*** Opening of Dataset records ***
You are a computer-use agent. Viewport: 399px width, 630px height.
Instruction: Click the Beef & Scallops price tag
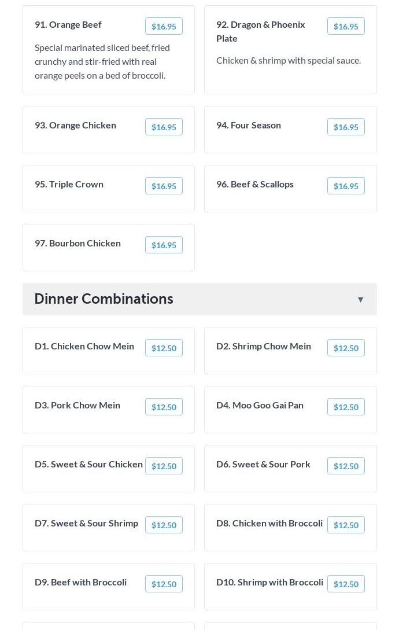click(x=346, y=186)
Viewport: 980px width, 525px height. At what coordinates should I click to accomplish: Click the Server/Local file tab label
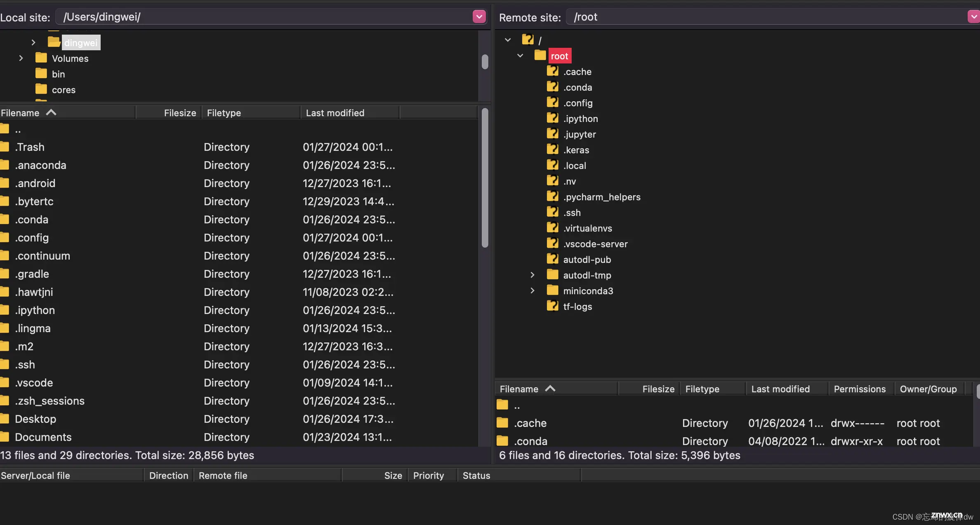pos(35,475)

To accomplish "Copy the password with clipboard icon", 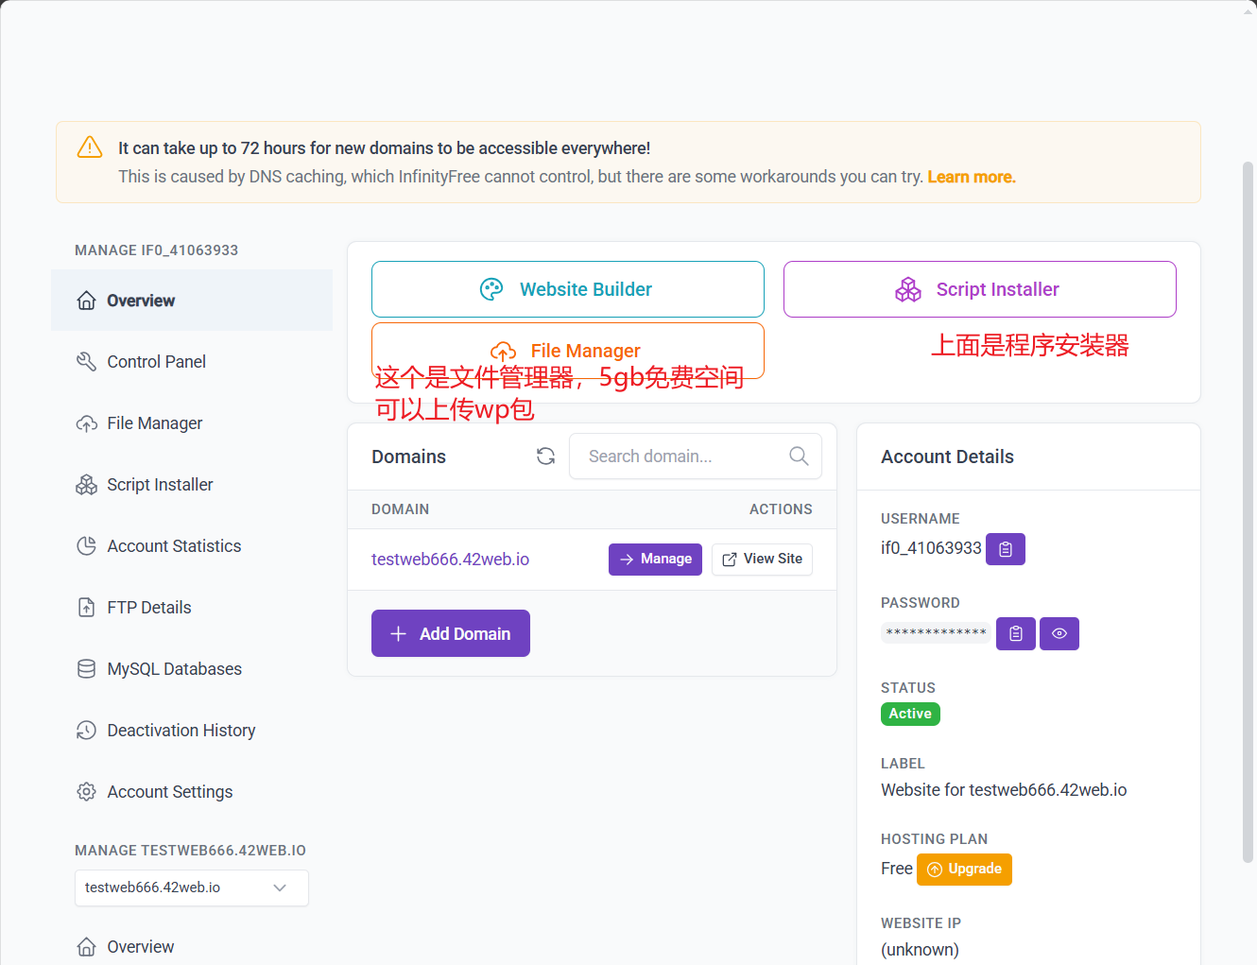I will tap(1015, 633).
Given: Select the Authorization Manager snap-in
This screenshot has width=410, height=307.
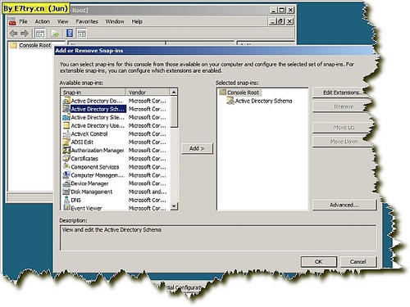Looking at the screenshot, I should pos(98,151).
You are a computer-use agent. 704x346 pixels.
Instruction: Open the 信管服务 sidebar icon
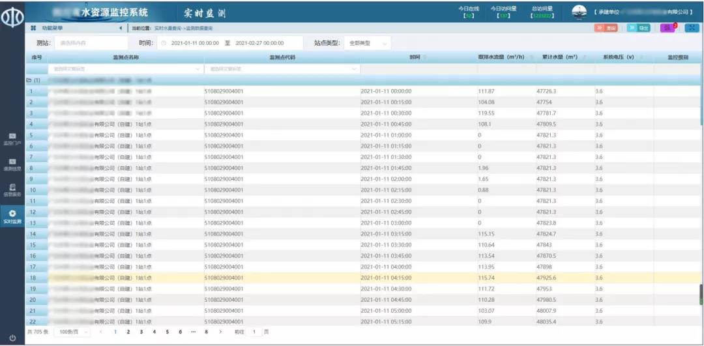point(12,190)
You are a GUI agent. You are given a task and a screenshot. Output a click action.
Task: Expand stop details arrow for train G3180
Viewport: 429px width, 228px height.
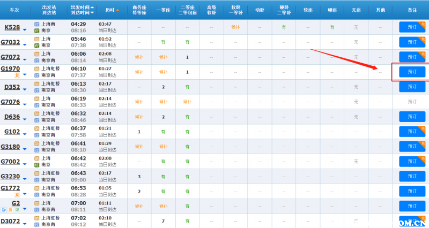point(24,148)
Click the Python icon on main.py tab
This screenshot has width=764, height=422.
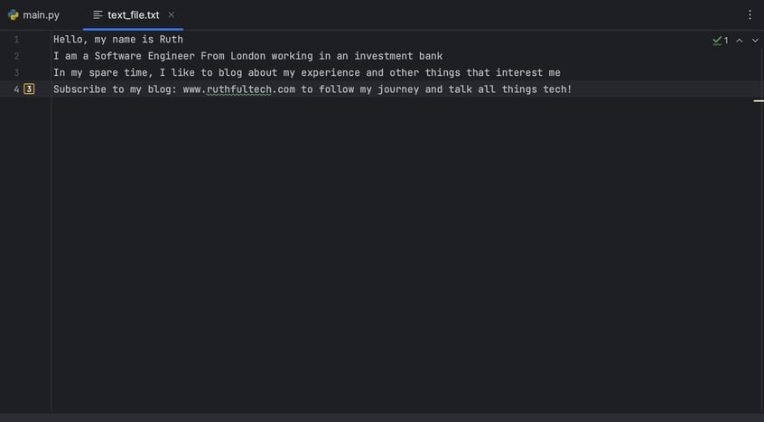pos(14,15)
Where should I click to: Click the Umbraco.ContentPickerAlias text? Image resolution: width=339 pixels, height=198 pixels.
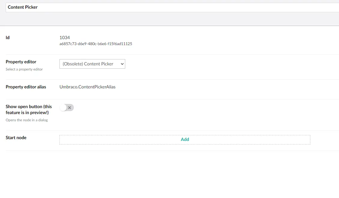tap(87, 87)
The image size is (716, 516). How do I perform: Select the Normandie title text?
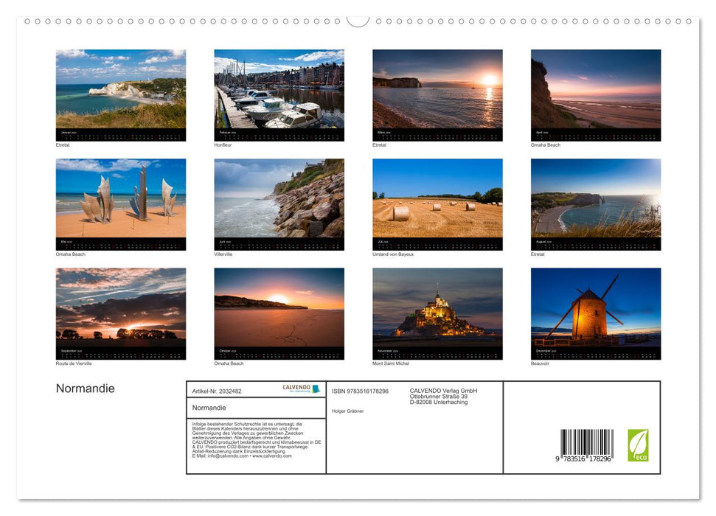click(86, 388)
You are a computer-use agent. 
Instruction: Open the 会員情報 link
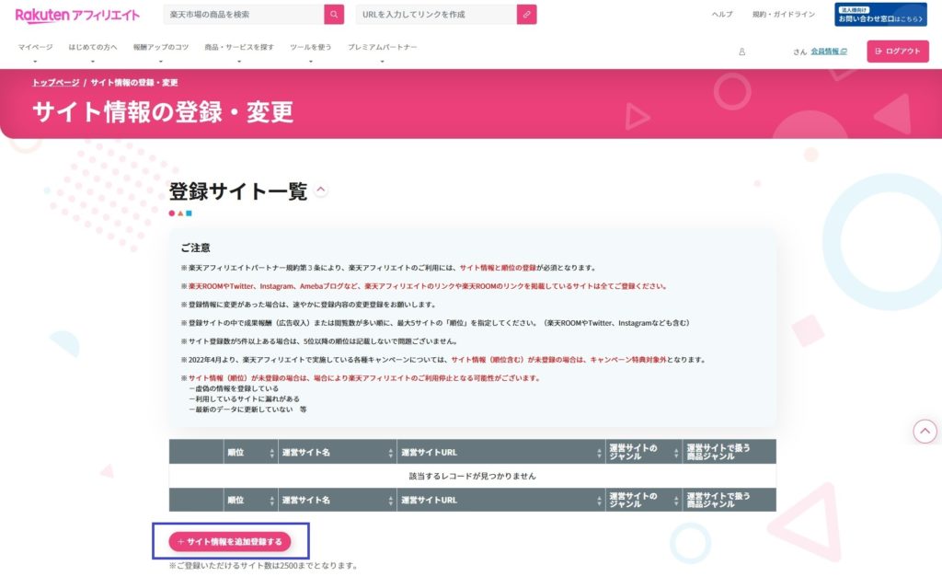point(828,52)
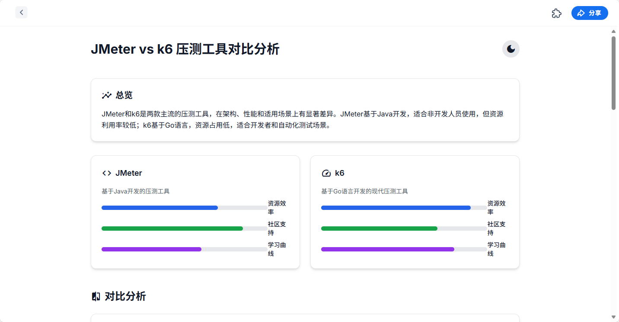619x322 pixels.
Task: Click the k6 speedometer gauge icon
Action: click(326, 173)
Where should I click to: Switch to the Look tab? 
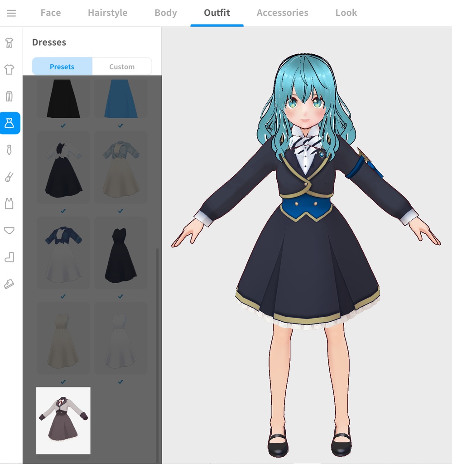tap(346, 13)
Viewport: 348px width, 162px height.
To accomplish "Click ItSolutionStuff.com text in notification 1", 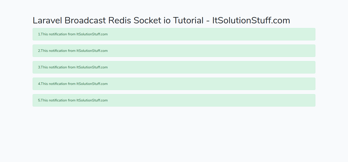I will (x=92, y=34).
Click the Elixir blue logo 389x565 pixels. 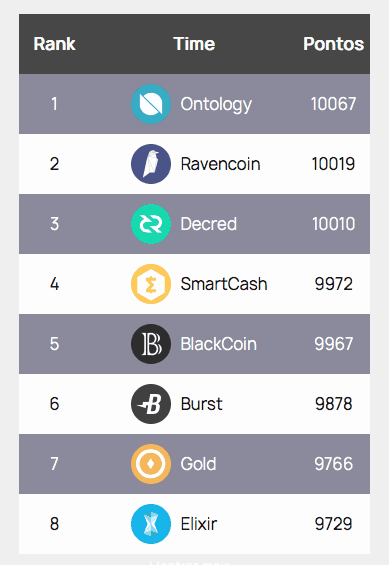coord(151,524)
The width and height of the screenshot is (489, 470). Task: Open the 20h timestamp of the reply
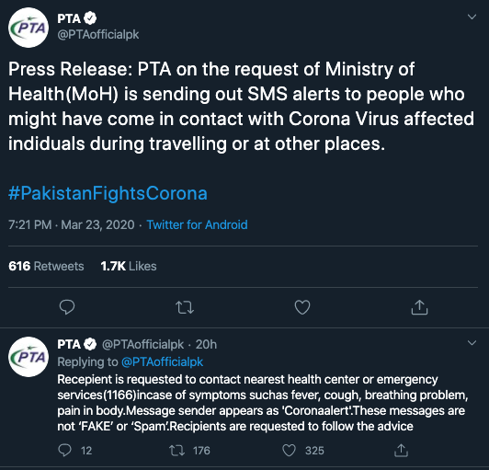pyautogui.click(x=206, y=345)
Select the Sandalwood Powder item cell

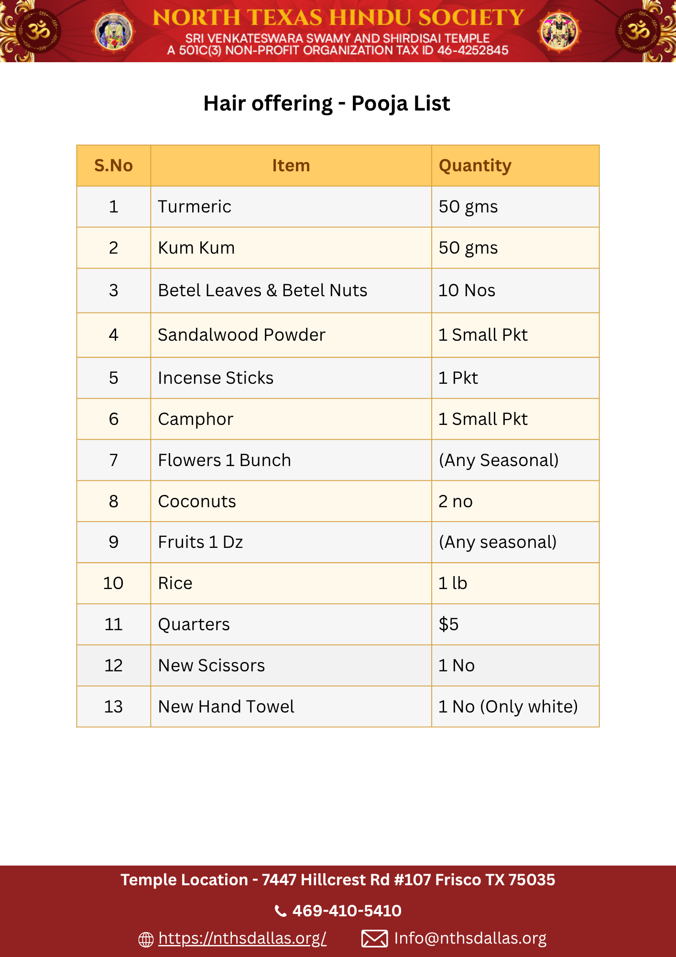[x=241, y=335]
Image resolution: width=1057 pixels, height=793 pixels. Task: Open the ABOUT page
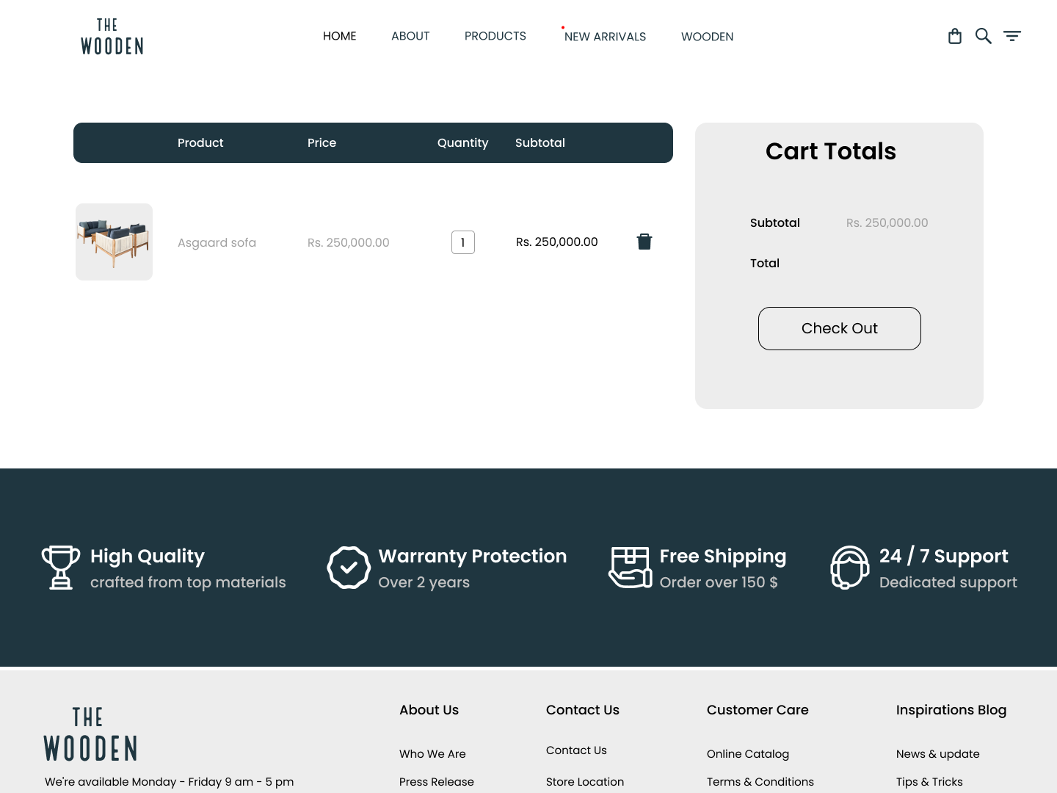point(410,36)
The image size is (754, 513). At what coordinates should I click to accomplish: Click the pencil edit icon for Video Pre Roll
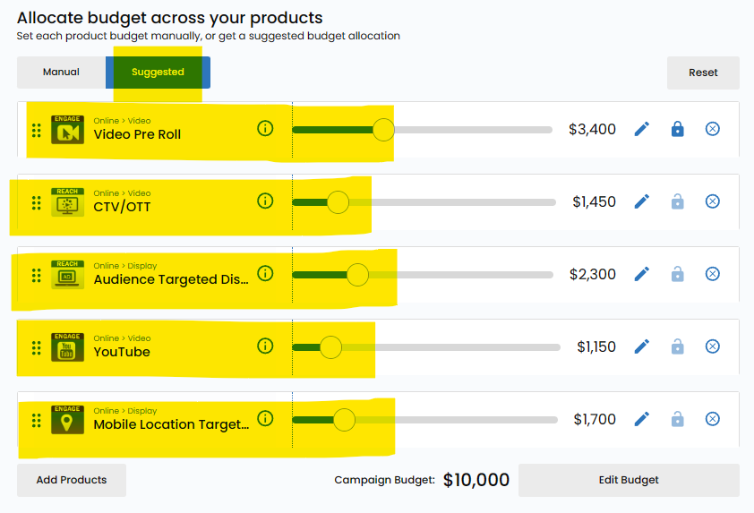click(x=641, y=129)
*** Close of Dataset records ***
Exercise -
Using the listing above, copy exactly the lines from the one that contains "The width and" through its last line, both included, but not the pictures.

Response to the exercise -
The width and height of the screenshot is (489, 470). Task: Open the 20h timestamp of the reply
pyautogui.click(x=206, y=345)
Select the Sandalwood Powder item cell

[x=241, y=335]
Image resolution: width=1057 pixels, height=793 pixels. Task: Open the ABOUT page
point(410,36)
The image size is (754, 513). At what coordinates should I click to accomplish: Click the pencil edit icon for Video Pre Roll
click(x=641, y=129)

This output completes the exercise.